Pull every line that includes the word "mark" from the data.

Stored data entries
—————
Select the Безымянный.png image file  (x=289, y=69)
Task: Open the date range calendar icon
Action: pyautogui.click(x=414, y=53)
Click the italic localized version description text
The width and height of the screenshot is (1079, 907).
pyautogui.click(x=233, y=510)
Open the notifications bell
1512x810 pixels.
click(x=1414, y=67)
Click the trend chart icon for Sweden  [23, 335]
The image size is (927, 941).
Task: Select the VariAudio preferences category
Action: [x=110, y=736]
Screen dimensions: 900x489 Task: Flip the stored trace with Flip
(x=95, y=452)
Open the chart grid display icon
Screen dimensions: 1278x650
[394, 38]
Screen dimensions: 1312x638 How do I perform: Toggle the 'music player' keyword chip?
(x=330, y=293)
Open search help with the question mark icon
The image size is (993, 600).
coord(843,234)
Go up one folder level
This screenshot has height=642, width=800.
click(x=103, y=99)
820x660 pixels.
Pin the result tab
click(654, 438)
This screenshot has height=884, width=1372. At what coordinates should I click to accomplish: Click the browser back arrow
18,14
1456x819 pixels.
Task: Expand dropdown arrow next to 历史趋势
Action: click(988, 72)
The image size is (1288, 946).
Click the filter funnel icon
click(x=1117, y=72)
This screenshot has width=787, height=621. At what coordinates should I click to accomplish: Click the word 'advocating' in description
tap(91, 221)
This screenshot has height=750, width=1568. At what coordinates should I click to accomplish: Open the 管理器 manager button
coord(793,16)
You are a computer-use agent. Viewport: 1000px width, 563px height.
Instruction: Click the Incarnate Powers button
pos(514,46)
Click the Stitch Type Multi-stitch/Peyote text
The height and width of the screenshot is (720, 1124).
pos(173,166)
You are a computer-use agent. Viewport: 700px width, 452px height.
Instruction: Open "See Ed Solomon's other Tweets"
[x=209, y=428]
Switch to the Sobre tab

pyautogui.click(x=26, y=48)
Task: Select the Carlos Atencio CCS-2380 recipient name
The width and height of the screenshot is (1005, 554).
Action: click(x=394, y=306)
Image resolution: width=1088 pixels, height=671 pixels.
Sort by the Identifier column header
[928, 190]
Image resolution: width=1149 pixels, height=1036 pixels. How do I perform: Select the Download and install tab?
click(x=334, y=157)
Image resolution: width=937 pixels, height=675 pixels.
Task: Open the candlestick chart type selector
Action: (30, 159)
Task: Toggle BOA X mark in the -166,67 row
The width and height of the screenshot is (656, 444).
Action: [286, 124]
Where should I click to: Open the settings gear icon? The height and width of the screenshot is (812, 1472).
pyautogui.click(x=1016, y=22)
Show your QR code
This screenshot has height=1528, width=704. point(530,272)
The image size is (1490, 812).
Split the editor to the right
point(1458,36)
—————
** EXPECTED OUTPUT **
Open search help with the question mark icon
Task: Toggle BOA X mark in the -166,67 row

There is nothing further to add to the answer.